» **WHAT YOU WILL DO**:
Answer these questions from the Die Tote Stadt review:
(a) Which composer does the music of Die Tote Stadt most resemble?
(b) Which singer benefited most from the smaller box inside the proscenium?
(c) Who directed the original production in Salzburg?
-- START OF TEXT EXTRACT --
It's the music that matters in Die Tote Stadt, with its
sweeping climaxes, broad gestures and Wagnerian leitmotifs. It's
lush, hyper-Romantic stuff, most reminiscent of Richard Strauss, and
it is by the far the best thing about this evening. A mishmash of
Freudian angst, sex, death and obsession, the story might keep an
audience of psychiatrists enthralled without the music. But the rest
of us? Probably not.
The production, which tries too hard to embellish the story with
symbolism, at least serves the music well by placing the singers
inside a stage within a stage. This smaller box inside the
proscenium helps project the singers' sound, of particular benefit
to tenor Torsten Kerl, whose wiry voice needed all the help it could
get to cut through Korngold's thick orchestrations. But Willy
Decker, who directed Wolfgang Gussmann's original production in
Salzburg, slathered on an overwrought style that had some of the
audience tittering in disbelief.
-- END OF TEXT EXTRACT --
-- START OF DATA PROVIDED --
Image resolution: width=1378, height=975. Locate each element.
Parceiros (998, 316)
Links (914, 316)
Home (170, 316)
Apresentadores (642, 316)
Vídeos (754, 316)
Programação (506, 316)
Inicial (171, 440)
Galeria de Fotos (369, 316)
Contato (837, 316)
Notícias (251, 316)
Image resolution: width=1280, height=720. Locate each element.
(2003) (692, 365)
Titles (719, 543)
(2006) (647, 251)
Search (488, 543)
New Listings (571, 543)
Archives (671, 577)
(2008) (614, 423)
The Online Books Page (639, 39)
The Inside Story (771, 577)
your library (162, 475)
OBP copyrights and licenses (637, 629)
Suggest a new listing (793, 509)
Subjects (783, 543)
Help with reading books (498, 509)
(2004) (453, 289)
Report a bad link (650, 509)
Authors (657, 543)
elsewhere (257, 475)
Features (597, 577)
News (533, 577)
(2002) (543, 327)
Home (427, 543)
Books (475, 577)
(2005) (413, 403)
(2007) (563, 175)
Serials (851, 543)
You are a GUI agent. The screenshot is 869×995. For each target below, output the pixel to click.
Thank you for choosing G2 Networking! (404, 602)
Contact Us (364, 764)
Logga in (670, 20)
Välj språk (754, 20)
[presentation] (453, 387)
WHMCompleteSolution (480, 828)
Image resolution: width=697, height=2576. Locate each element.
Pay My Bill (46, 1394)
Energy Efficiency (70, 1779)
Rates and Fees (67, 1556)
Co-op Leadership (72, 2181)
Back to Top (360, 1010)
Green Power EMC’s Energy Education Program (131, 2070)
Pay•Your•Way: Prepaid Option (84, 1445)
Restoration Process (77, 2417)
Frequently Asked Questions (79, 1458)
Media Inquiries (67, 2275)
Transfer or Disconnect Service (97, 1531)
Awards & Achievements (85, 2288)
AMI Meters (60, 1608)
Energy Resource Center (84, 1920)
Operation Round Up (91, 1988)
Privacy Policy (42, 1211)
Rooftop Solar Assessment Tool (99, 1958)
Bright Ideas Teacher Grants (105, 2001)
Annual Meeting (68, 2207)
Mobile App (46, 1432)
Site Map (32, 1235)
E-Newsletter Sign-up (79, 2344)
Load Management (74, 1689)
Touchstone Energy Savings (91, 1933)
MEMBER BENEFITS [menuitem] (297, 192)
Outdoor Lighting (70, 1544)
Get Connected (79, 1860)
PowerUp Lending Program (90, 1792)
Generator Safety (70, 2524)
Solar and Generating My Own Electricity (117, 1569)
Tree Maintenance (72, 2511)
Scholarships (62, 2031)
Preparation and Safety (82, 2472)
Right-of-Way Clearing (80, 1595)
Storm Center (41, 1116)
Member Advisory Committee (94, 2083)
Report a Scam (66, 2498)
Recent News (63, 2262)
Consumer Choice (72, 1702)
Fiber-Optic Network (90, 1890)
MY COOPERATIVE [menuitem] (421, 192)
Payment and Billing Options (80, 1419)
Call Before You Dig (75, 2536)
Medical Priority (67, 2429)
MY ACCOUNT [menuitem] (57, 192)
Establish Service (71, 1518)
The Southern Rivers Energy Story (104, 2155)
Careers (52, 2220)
-- END OF DATA PROVIDED --
» **RESULT FOR THIS TASK**:
(a) Richard Strauss
(b) The tenor Torsten Kerl
(c) Willy Decker